A difficult situation, and one that to an American of my particular type seems utterly alien. Two or three generations are enough to make someone unquestionably American. A hundred years are usually enough to flawlessly integrate a group into society. And though we have our own issues, and many race-based problems of our own, they have been proved by group after group to be surmountable.
So when I heard about community service taking Roma children to the zoo, I jumped at the chance. My bleeding heart syndrome flared up, and I went with a few other students to meet the kids.
And what walked up to us were not the underclass, discriminated against, displaced people I had expected. Instead, a bunch of girls and a few boys, linked arm-in-arm and chattering at the top of their lungs, practically ran up to us. None of them looked particularly dark, and any of them would have blended into America in a heartbeat.

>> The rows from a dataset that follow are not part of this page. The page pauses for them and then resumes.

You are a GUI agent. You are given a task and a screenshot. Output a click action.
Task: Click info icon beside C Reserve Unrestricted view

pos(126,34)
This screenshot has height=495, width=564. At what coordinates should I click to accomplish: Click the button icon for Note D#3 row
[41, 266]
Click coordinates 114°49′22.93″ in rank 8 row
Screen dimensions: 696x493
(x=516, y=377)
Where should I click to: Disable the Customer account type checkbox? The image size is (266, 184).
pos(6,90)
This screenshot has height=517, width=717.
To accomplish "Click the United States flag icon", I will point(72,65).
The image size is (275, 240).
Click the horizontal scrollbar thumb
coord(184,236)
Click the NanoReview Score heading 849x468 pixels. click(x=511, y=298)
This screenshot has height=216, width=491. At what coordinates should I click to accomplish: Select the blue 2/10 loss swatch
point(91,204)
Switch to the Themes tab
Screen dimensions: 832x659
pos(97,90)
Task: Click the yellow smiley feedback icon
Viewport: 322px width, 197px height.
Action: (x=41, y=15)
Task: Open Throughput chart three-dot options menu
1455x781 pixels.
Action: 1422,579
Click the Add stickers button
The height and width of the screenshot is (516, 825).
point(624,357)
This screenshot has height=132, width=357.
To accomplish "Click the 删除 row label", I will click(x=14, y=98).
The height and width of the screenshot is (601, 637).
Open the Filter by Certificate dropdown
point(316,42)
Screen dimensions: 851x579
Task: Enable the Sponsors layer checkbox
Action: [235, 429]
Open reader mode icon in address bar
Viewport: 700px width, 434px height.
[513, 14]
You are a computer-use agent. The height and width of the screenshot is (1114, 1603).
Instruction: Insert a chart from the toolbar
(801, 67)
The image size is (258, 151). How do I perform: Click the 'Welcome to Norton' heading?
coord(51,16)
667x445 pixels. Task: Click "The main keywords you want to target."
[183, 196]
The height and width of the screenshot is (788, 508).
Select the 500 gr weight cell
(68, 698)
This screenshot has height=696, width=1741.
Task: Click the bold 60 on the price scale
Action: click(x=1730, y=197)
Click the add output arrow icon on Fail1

None of them were wearing dirty clothing, none of them looked undernourished or abused or any of the stereotypes floating around about Roma.
But more importantly, they had the same combination of obnoxiousness and gregariousness that I’ve seen in most kids of their age I’ve ever met. They were here to have fun, and we were strictly optional.
When we got to the zoo, we were paired with one kid each. I ended up with a chubby nine-year-old named Natalka. Through an interpreter who soon wandered off, I managed to find out that she had never been to the zoo before.
I have never seen a child as un-awed by cool animals as this little girl. You see, upon realizing that I had no idea how to speak Czech (and therefore that I was rather dense) she appointed herself my teacher and became the bossiest mother hen I have ever met. I was directed to remember different words for animals, nature, and adjectives. I was led around pointedly, as Natalka wandered across playground equipment and gestured me to follow her on the structures designed for ten-year-olds (I will never admit how many times I bumped my head). I was to follow her words and her steps, and nothing else.
Eventually, the lessons ended and the kids had to get home. Some of the girls and boys hugged their partners, some extended hands to be shaken. I gave the somewhat reluctant Natalka a quick hug and thanked her for her help.
There is nothing for shattering stereotypes like spending some time with people, but there are also dangers in making assumptions about other people. I discovered a few days later, while reading a book about Eastern European Roma, that traditional gypsies have strict laws about contact with gadje, outsiders. I have no idea if that was why some of the kids, including Natalka, were reluctant to make physical contact with us. I still feel bad when I realize it probably was, and that some of us failed to respect that, applying American ideas of casual childhood affection. Especially myself.
White guilt is the facetious way white American refer to their fear of accidental racism, or of being considered racist for things beyond their control. In some ways, this is a good thing, as it makes us aware of our behavior in a way that is probably for the better. But issues of race and ethnicity are a lot more complicated than rather simplistic phenomena like white guilt trick us into believing. They don’t apply to everyone.
In Europe, many gypsies don’t want help. They don’t want outside interference, because they remember all the times that interference has devastated their community. Outsiders are not to be trusted. And a couple of naïve Americans taking kids, kids whose lives are both universally similar and, perhaps, intensely different, out on a trip to the zoo? Maybe it’s good, but it’s probably just making us feel good.